As a preface to what I’m about to say, I should emphasize that the prerequisite to going on a trip such as this is to have the money. I spent 10 days studying abroad in Rome, and it was worth every cent of what I paid, but – thanks to a few scholarships – I didn’t have to pay much. This is all to say, there are many opportunities to get a trip like this paid for – take advantage of them!
Once you’ve knocked a good amount off the top, the value of the trip will far exceed the price. Certain things seem very difficult to deal with at the start – the language barrier, the transit system, the foreign cultural norms – but by the end of the trip you sit with the satisfaction of having learned to deal with all those things and more. Whereas the language problem led to many awkward interactions at the start of the trip, by the end of the trip I became a master of non-verbal communication. The struggle to communicate via language also makes moments of understanding feel really gratifying.

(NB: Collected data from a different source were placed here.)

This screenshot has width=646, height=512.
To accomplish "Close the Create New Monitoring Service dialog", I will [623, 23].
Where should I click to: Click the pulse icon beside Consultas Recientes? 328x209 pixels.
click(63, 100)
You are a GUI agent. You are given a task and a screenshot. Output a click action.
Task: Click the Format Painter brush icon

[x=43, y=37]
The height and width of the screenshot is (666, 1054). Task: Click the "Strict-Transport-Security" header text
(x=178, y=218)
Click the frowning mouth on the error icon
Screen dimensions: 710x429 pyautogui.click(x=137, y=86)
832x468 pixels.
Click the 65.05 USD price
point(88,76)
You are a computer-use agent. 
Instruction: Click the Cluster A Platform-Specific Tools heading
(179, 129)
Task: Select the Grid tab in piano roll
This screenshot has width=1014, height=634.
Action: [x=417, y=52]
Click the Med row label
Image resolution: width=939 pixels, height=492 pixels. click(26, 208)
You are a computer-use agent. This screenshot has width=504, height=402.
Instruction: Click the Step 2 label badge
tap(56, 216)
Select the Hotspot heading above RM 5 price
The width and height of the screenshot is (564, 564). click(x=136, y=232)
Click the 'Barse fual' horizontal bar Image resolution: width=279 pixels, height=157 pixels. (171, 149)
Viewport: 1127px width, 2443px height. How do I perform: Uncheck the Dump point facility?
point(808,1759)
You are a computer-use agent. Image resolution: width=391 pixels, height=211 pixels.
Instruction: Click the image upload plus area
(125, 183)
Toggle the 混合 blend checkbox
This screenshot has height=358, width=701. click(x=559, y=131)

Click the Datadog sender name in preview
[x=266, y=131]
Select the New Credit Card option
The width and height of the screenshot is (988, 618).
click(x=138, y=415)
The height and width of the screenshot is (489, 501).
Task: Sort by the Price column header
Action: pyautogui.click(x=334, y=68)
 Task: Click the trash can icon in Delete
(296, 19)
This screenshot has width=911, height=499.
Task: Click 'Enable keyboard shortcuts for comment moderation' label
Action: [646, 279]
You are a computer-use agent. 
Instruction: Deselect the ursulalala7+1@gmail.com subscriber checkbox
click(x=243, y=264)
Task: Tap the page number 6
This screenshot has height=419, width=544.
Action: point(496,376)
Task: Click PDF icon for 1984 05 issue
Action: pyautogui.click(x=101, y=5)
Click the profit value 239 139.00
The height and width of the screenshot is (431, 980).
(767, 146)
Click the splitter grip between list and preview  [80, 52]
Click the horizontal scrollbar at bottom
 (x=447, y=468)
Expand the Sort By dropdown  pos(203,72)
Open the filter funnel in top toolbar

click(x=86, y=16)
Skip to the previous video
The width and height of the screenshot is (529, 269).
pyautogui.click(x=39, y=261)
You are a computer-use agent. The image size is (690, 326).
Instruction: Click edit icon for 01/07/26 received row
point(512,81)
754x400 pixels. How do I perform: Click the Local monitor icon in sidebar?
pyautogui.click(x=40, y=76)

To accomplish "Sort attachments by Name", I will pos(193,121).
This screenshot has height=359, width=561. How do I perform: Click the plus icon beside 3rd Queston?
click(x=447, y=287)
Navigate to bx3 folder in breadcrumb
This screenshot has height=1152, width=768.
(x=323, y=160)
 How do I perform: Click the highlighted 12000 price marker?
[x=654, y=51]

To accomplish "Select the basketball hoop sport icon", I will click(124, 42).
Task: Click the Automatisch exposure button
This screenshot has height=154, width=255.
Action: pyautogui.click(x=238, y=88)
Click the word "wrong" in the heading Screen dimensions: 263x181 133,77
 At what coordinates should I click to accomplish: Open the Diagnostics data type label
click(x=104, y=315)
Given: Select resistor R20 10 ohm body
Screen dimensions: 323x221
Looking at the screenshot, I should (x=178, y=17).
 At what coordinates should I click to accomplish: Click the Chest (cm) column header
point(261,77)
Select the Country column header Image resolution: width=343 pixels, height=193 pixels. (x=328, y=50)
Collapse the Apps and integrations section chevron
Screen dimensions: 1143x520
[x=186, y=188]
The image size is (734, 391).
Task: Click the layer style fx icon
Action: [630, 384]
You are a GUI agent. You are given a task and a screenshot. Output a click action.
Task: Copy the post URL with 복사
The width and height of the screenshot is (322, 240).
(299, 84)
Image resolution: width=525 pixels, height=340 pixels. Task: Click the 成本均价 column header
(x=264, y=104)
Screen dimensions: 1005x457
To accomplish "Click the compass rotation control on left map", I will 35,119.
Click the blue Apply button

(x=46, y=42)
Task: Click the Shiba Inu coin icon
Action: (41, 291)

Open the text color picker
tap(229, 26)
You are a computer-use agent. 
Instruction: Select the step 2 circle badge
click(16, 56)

It’s difficult to pick a favorite day, or to choose just one from many great moments to explain here, but for the sake of time I will choose our last day of the trip. This was our free day, and after the previous nine days of sightseeing, our feet were acclimated to the average of 20,000 steps a day, so we walked from the hotel to the Vatican to climb the dome of the basilica of St. Peter. We had already been to the basilica once, but one could spend years there and never get tired of looking around. It’s hard to express just how immense the place feels, all solid marble intricately decorated everywhere you look, with huge statues of the Saints, and, incidentally, Michelangelo’s Pieta sitting away in a corner. As it happened, Sunday was a good day to return. We found Vatican square full already upon our arrival, and it turned out that we’d arrived just in time to see and hear the Pope address the congregation. This was awesome, but – given that we don’t speak Italian – we went onto the basilica. To get to the top of it you have to climb about 500 steps through narrow, spiraling corridors; it gets pretty claustrophobic, but the view from the very top of the basilica, which overlooks the entire city, is worth it. After descending the stair we looked around the main hall of the basilica, and after a while there came a huge procession of churchgoers, all singing and marching toward the altar. The sound of singing in that room is amplified in such a strange way; imagine burrowing a few thousand feet underground and a huge cavern and a prehistoric lake. Stick a choir in that, and you’ll hear something comparable to the sound of the singing in the basilica.
To conclude, I cannot recommend this trip enough. I had 10 days in Rome, and it was terribly short, but I’ve got enough memories from it to last for the rest of my life. If you decide to go on the trip, my advice is to swallow any shyness you have and spend every minute you can out and about. Also, don’t drink too much on the first evening. There is so much to see – the Colosseum, the Forum, the catacombs, the churches, and more – so hit the ground running and learn all you can!
Jackson Rowe (BA English) spent Spring Break 2022 in Rome, Italy as part of a faculty-led trip linked with a UTC course. Jackson had the following to say about study abroad, “Get the scholarships and go! You should spend as much time as you can but living in Rome for even as little as 10 days fundamentally changed the way I think about America, Europe, art, and life.”